DATA FOR THIS EXERCISE START

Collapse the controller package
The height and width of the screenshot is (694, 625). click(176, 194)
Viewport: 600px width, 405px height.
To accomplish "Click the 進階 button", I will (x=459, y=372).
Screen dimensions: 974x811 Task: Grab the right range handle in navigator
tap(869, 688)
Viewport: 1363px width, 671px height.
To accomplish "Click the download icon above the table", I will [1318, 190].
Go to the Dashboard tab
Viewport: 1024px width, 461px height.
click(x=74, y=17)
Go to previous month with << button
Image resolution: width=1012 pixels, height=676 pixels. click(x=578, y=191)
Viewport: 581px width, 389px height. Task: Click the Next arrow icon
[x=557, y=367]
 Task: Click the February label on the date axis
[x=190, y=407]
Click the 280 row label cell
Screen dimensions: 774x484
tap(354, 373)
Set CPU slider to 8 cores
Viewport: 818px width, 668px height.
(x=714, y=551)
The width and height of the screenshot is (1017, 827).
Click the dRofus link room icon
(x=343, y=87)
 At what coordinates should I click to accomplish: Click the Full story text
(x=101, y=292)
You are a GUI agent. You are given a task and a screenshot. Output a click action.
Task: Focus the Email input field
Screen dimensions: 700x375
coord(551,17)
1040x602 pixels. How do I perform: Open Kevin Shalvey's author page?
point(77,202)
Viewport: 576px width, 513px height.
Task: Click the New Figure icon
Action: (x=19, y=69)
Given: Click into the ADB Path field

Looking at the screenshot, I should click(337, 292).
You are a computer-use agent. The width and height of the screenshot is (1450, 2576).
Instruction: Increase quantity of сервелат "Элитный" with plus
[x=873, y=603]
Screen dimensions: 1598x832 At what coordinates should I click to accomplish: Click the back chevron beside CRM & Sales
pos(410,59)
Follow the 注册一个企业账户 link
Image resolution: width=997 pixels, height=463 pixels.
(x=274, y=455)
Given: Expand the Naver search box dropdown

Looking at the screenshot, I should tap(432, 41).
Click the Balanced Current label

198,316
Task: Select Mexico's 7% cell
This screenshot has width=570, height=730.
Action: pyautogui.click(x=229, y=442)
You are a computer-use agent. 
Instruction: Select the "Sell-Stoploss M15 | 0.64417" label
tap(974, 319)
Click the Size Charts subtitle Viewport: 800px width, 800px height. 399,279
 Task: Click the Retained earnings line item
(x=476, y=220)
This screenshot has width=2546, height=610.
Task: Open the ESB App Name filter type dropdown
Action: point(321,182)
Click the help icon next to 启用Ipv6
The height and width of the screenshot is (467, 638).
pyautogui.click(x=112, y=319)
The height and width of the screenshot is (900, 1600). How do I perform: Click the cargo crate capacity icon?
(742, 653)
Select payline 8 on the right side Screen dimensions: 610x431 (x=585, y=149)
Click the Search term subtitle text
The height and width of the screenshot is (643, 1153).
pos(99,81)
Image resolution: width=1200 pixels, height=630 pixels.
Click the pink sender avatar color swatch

DATA FOR THIS EXERCISE END

# ABOUT THIS EXERCISE:
Every record should be printed again exactly as it reads.

# RESPONSE:
Collapse the controller package
The height and width of the screenshot is (694, 625). click(176, 194)
Viewport: 600px width, 405px height.
To accomplish "Click the 進階 button", I will (x=459, y=372).
Screen dimensions: 974x811 Task: Grab the right range handle in navigator
tap(869, 688)
Viewport: 1363px width, 671px height.
To accomplish "Click the download icon above the table", I will [1318, 190].
Go to the Dashboard tab
Viewport: 1024px width, 461px height.
click(x=74, y=17)
Go to previous month with << button
Image resolution: width=1012 pixels, height=676 pixels. click(x=578, y=191)
Viewport: 581px width, 389px height. Task: Click the Next arrow icon
[x=557, y=367]
 Task: Click the February label on the date axis
[x=190, y=407]
Click the 280 row label cell
Screen dimensions: 774x484
tap(354, 373)
Set CPU slider to 8 cores
Viewport: 818px width, 668px height.
(x=714, y=551)
The width and height of the screenshot is (1017, 827).
Click the dRofus link room icon
(x=343, y=87)
 At what coordinates should I click to accomplish: Click the Full story text
(x=101, y=292)
You are a GUI agent. You are given a task and a screenshot. Output a click action.
Task: Focus the Email input field
Screen dimensions: 700x375
coord(551,17)
1040x602 pixels. How do I perform: Open Kevin Shalvey's author page?
point(77,202)
Viewport: 576px width, 513px height.
Task: Click the New Figure icon
Action: (x=19, y=69)
Given: Click into the ADB Path field

Looking at the screenshot, I should click(337, 292).
You are a computer-use agent. The width and height of the screenshot is (1450, 2576).
Instruction: Increase quantity of сервелат "Элитный" with plus
[x=873, y=603]
Screen dimensions: 1598x832 At what coordinates should I click to accomplish: Click the back chevron beside CRM & Sales
pos(410,59)
Follow the 注册一个企业账户 link
Image resolution: width=997 pixels, height=463 pixels.
(x=274, y=455)
Given: Expand the Naver search box dropdown

Looking at the screenshot, I should tap(432, 41).
Click the Balanced Current label

198,316
Task: Select Mexico's 7% cell
This screenshot has width=570, height=730.
Action: pyautogui.click(x=229, y=442)
You are a computer-use agent. 
Instruction: Select the "Sell-Stoploss M15 | 0.64417" label
tap(974, 319)
Click the Size Charts subtitle Viewport: 800px width, 800px height. 399,279
 Task: Click the Retained earnings line item
(x=476, y=220)
This screenshot has width=2546, height=610.
Task: Open the ESB App Name filter type dropdown
Action: point(321,182)
Click the help icon next to 启用Ipv6
The height and width of the screenshot is (467, 638).
pyautogui.click(x=112, y=319)
The height and width of the screenshot is (900, 1600). How do I perform: Click the cargo crate capacity icon?
(742, 653)
Select payline 8 on the right side Screen dimensions: 610x431 (x=585, y=149)
Click the Search term subtitle text
The height and width of the screenshot is (643, 1153).
pos(99,81)
Image resolution: width=1200 pixels, height=630 pixels.
Click the pink sender avatar color swatch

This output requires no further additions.